While the words "budget review process" have a lovely, precise ring to them, this annual ritual is so thoroughly revised every fall that it is hard to tell which working group or task force or ad hoc coalition is doing what.

So, for would-be aficionados of the spend/cut, tax/don't-tax battles being waged in this post-election, pre-budget season, here is a bureaucratic glossary:

* The White House Budget Working Group, referred to by some Office of Management and Budget wags as "the Gang of Twelve." This group was formally constituted after the election and is "designed to get senior White House staff into the whole budget process at the beginning, to develop a grand strategy" of budget cuts for President Reagan to approve, according to OMB spokesman Edwin L. Dale Jr.
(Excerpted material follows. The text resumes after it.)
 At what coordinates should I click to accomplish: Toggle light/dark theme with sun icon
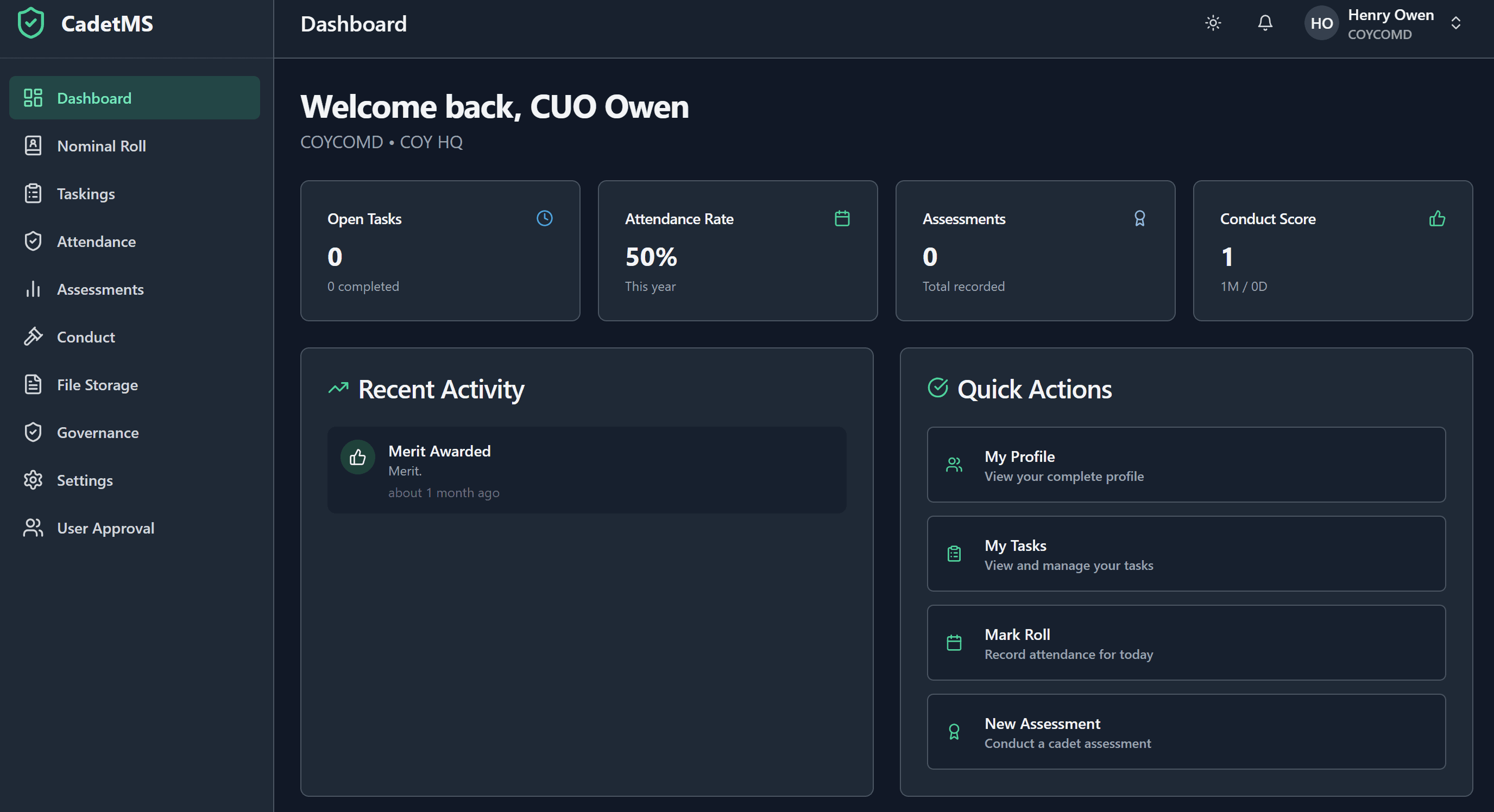coord(1213,23)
It offers a formal forum for talks that would be held anyway among the administration's key actors.

The group, not to be confused with the slightly lower-level and more tightly focused Entitlement Task Forces of two years ago, met for the first time on Nov. 12. It includes Vice President Bush, White House counselor Edwin Meese III, White House chief of Staff James A. Baker III, Deputy Chief of Staff Michael K. Deaver, presidential aides Richard G. Darman, Craig Fuller, John A. Svahn (head of the policy development office), M.B. Oglesby (legislative affairs chief), Council of Economic Advisers member William A. Niskanen, Treasury Secretary Donald T. Regan, Commerce Secretary Malcolm Baldrige and OMB Director David A. Stockman.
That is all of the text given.